05-04-2024 07:23 PM - edited 05-04-2024 07:24 PM
Several years ago I got $5k from a class action suit against my bank because I just happened to get sick of them rearranging debits to maximize overdraft fees and printed out proof that they did it .... then just happened to contact a local law firm who just happened to be considering pursuing that bank. They told me to just forget about it for the time being because it would take years even IF they decided to file a suit. So that's exactly what I did. Then about two years later, after I'd moved and everything, a forwarded check comes to me out of the blue!

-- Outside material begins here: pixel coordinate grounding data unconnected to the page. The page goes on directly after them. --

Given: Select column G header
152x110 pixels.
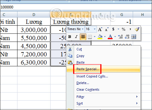Looking at the screenshot, I should point(122,15).
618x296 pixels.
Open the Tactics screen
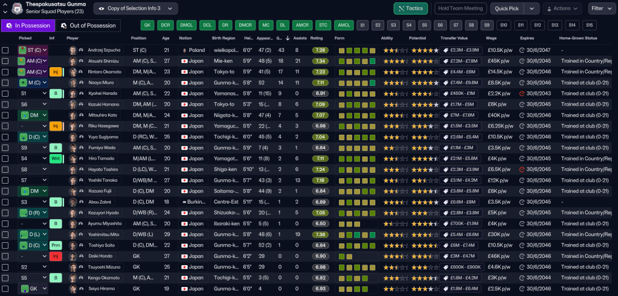tap(410, 8)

The crazy thing was, just a few months ago I was thinking about it and realized I had never looked to see if there was news about it at the time. So I googled it and was shocked to learn the suit was actually called (My last name) vs. (That bank)!!!!

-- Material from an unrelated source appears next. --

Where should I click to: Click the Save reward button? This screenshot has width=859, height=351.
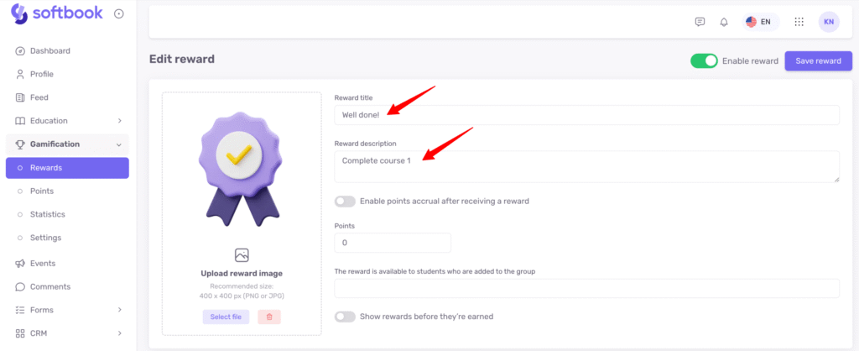817,60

What I can't figure out is how any other customers got compensated, and how their amounts would be determined. The way I proved my O/D's were from rearranging software was by printing out my transaction history before and after the software did its' thing, and both were within hours of the transactions. But hours after that, never mind years ...... ??? The only way I can think of is with receipts but how many customers had those? And even receipts just show when a transaction occurred, doesn't show that it posted to the bank yet.
05-04-2024 08:18 PM
05-05-2024 06:56 AM
The letters didnt have dollars figures on them, but i may have used paypal virtual terminal a couple times. I probably prpcessed $500k through paypal over the years, so the amount could be a lot. I closed a retail store a year ago and got a check for like $160 that i thought was this lawsuit. Maybe i should try filing again if this is different.
01-22-2025 04:16 AM - edited 01-22-2025 04:17 AM
Paypal paid those fees from merchants' pockets, Paypal will get paid nicely and they have to forward these payments to individual merchants by law. For practice, this needs a further legal research and effort to pursue.